Monday, December 15, 2014

The tax cap is too weak

In 2011, the tax cap was instituted by the state legislature at the behest of Governor Cuomo as a means to curtail the ongoing decline of New York State by limiting the growth of property taxes which were already 79 percent higher than the national average.

Although it’s anything but perfect – after just 5 years of 2 percent hikes your taxes will be more than 10 percent higher – it was advertised by Cuomo as being better than the alternative: It had not been uncommon for municipalities and school districts to drive up their levies by more than 5 percent per year. Among the worst in recent memory was a 3-year period ending in 2007 in which my total property taxes (local, county, and school) grew by a combined 17 percent.

In 2013, 2 years into the law, my combined tax burden grew by 3 percent – well above the cap.  That’s nothing compared to what City of Lockport taxpayers will soon experience (my heart goes out to them).

Taxpayers like us who are pained by these growing levies have found out since the cap’s dawning days that there’s a huge difference between the original intent of the law and the reality of what it became. The tax cap is really nothing of the sort, a law saddled with loopholes that permit tax growth far in excess of the mandated 2 percent mark or the rate of inflation if lower, which it is (1.56 percent).  

First and foremost among these flaws is the ability of governing bodies (such as town and village boards) to create a local law applicable to the budget year that would allow them to exceed the cap. To do so, they need only hold a public hearing followed by approval of 60 percent of the board. School districts, too, can pass higher budgets given that, unlike the towns, their residents elect to do so with a vote of at least 60 percent.

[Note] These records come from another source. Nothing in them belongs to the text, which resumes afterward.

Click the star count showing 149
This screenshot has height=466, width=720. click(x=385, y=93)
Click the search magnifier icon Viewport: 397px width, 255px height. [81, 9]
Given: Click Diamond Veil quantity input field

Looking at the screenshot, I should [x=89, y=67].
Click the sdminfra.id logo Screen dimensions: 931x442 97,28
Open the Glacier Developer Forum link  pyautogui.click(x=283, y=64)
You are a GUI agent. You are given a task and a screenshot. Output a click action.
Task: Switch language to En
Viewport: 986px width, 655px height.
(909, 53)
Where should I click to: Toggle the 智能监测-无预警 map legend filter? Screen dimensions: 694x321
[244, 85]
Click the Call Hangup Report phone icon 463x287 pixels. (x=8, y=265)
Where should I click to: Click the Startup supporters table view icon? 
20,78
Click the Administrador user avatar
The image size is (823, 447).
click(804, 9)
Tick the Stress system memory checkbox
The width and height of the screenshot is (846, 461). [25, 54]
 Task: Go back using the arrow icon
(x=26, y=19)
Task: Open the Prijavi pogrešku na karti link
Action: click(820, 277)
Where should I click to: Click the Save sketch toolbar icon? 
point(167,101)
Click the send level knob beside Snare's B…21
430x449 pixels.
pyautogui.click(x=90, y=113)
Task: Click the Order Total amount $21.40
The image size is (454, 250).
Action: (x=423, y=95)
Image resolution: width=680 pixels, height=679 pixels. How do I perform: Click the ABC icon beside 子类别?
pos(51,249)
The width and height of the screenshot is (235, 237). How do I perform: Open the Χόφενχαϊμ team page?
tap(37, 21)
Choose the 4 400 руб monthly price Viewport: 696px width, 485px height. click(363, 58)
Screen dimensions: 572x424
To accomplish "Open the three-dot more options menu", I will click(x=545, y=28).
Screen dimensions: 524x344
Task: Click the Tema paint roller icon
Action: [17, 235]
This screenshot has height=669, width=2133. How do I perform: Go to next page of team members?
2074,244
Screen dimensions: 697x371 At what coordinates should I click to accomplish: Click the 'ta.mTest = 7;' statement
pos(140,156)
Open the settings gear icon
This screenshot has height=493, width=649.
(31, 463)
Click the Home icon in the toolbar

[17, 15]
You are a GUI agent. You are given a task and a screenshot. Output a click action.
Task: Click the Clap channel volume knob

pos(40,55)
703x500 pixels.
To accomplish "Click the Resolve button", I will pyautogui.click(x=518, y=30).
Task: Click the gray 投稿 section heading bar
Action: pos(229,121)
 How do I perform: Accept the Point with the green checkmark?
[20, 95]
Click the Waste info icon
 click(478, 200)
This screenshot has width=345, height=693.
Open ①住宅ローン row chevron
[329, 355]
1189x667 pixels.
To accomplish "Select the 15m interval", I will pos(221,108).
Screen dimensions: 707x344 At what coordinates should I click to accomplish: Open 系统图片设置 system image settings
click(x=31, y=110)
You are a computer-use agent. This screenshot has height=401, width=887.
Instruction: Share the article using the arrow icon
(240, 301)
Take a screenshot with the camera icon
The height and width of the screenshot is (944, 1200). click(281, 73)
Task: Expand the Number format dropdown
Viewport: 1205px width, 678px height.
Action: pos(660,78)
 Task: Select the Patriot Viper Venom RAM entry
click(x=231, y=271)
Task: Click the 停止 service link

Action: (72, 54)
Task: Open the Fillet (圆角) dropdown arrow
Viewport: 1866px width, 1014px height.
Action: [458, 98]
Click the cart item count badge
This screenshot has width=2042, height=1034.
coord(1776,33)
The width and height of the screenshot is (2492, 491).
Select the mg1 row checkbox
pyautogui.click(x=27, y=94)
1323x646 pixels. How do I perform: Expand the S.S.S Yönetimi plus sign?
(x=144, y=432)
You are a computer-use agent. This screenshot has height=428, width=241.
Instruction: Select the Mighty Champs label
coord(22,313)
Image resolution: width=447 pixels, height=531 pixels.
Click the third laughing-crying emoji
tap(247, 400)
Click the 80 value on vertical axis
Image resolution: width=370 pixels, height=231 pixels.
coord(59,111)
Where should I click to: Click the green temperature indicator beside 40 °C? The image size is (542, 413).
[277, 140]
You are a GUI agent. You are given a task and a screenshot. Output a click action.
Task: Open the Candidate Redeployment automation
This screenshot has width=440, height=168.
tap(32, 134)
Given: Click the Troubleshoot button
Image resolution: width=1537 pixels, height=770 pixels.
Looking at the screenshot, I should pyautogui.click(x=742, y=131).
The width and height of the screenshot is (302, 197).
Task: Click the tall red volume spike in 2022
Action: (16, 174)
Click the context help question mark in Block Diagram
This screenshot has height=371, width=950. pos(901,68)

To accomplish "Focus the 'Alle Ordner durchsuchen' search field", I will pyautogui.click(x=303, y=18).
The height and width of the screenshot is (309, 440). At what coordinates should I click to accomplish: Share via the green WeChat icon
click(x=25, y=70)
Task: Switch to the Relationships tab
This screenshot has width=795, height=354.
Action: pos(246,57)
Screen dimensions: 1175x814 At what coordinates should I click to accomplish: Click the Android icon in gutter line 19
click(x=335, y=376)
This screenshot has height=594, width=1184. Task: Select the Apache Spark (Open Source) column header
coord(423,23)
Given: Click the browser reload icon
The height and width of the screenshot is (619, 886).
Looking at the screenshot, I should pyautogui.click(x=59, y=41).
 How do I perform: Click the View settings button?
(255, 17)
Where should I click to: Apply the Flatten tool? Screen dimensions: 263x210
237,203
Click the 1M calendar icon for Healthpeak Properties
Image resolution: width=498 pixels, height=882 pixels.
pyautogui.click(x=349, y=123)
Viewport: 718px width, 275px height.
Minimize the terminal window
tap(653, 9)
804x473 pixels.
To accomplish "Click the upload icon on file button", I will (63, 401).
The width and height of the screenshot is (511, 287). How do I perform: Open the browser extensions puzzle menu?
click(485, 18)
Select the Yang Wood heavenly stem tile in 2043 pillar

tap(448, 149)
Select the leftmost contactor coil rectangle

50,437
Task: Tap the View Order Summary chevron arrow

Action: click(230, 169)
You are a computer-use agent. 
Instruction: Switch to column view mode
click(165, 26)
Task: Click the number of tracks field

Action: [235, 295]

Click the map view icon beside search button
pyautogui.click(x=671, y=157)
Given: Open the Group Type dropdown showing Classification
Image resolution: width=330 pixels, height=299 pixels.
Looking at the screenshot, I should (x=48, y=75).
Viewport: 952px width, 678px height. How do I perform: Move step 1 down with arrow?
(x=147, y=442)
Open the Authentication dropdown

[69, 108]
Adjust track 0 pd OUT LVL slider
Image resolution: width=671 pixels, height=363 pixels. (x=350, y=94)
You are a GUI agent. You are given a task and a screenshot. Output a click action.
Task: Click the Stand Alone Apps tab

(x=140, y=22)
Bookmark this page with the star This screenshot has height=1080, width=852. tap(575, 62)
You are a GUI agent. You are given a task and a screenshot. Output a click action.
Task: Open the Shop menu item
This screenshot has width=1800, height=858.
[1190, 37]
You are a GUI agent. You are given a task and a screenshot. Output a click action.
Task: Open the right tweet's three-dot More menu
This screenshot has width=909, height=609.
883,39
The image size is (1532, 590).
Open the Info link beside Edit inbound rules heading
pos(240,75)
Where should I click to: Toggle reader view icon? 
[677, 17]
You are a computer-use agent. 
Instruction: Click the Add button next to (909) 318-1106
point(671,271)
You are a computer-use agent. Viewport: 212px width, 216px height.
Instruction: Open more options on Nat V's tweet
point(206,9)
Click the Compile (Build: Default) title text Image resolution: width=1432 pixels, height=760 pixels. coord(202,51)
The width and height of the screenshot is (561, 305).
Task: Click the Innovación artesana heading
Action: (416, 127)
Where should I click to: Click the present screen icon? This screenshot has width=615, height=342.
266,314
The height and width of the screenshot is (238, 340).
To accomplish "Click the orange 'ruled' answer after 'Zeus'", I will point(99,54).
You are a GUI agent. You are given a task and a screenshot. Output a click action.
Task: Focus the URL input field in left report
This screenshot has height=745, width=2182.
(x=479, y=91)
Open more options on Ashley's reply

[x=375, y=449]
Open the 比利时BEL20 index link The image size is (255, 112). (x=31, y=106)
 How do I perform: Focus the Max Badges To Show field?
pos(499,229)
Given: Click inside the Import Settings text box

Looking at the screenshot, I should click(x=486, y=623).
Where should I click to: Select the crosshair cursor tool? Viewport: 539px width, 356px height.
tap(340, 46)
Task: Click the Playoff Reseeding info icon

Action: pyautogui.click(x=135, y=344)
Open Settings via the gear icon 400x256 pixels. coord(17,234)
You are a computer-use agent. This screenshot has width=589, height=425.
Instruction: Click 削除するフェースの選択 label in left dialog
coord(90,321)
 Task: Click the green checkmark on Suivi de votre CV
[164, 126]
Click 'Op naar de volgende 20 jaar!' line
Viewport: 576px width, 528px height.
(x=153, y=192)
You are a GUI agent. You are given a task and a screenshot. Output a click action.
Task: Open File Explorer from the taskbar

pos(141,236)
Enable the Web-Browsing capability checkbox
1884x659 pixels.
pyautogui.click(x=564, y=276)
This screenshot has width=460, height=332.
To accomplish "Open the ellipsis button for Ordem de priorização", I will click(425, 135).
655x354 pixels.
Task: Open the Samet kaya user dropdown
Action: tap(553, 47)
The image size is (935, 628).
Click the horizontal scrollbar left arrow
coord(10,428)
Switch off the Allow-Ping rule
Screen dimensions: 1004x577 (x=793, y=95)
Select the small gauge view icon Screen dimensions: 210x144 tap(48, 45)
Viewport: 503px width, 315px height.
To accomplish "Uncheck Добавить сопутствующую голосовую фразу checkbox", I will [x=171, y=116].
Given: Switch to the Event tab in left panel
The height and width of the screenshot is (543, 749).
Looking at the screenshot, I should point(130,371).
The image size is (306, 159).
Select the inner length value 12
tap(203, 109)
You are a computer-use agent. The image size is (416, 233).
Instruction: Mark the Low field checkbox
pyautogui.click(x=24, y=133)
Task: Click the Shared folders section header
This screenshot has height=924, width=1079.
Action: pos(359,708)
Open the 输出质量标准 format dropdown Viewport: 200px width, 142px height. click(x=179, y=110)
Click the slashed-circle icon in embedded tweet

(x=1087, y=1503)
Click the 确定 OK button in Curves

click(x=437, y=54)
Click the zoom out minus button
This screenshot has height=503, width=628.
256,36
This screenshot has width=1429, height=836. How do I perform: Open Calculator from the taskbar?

The cap’s weaknesses further confound local taxpayers with an exclusion for pensions; their growth is allowed to exceed 2 percent. Unlike private retirement investments such as IRAs or 401(k)s most public pensions have guaranteed outcomes in New York. So, when the economy falters, taxpayers have to make retirees whole by picking up the slack for the low or negative rates of returns on the investments that back state pension funds. As we saw during the Great Recession when Wall Street faltered, a lot was put on New York’s taxpayers. Only now are we finally seeing a decrease in the pension cost to local governments.

The greatest problem with the tax cap, though, doesn’t occur in our neighborhoods. Albany is the root of all evil in this state. The state legislature and executive branch can’t force unconscionable mandates upon taxing jurisdictions and expect them to stay within budget, especially when the state has done little to nothing to reform the requirements of said mandates. If Cuomo and Friends were serious about stemming the loss of New York’s economic lifeblood they would introduce any of hundreds of suggested reforms to these programs, the worst being Medicaid, for which the counties are on the hook for nearly $10 billion annually.

Albany, too, should cap its spending because what’s good for the goose is good for the gander. This year’s state budget is 3.6 percent higher than last year’s. The state shouldn’t preach -- no, demand -- thrift, if they can’t practice it themselves. 

Every government entity - our towns, schools, agencies and capitols - should cap (preferably decrease) their spending…just like we have to in our businesses and families if we expect to stay in business or not lose our homes to foreclosure.

On a side note, I have to do my first revision in ten years of writing this column. In a recent installment about racial profiling I included a report about one of my coworkers having been profiled while in Tonawanda. It was not Tonawanda, it was another community. My coworker was confused; not being from the area he did not know the local boundaries. My apologies to the Tonawanda Police (who took the time to look into the matter) and the reader.